Excerpted records START

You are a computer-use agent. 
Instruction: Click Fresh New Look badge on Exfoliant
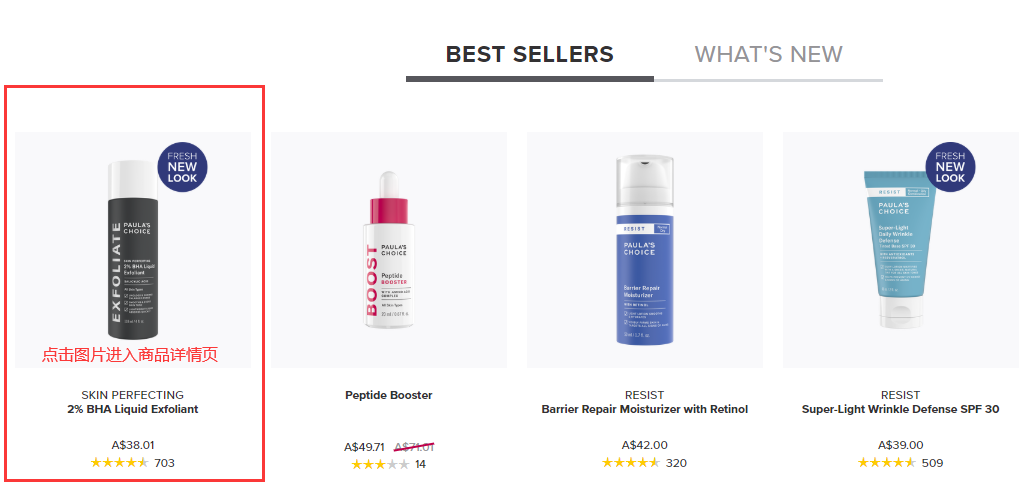click(182, 167)
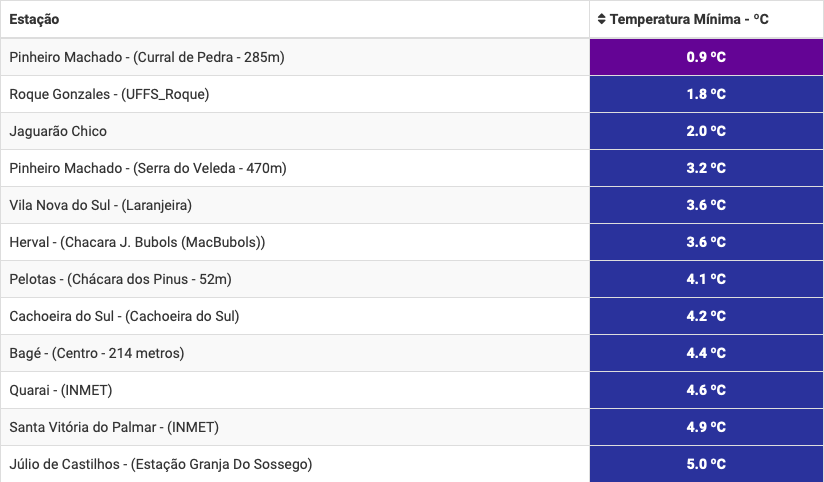Select Pinheiro Machado Curral de Pedra row
Screen dimensions: 824x482
pos(147,57)
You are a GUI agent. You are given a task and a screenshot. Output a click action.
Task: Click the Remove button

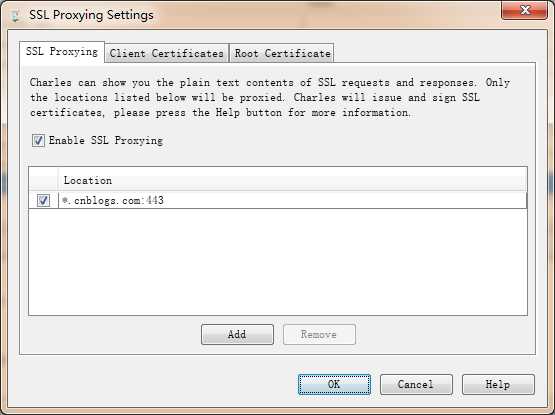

Excerpted records END

**Action item**
Scan the records above for the word "agent". Show each line in which it appears.

**Result below**
You are a computer-use agent. 
You are a GUI agent. You are given a task and a screenshot. Output a click action.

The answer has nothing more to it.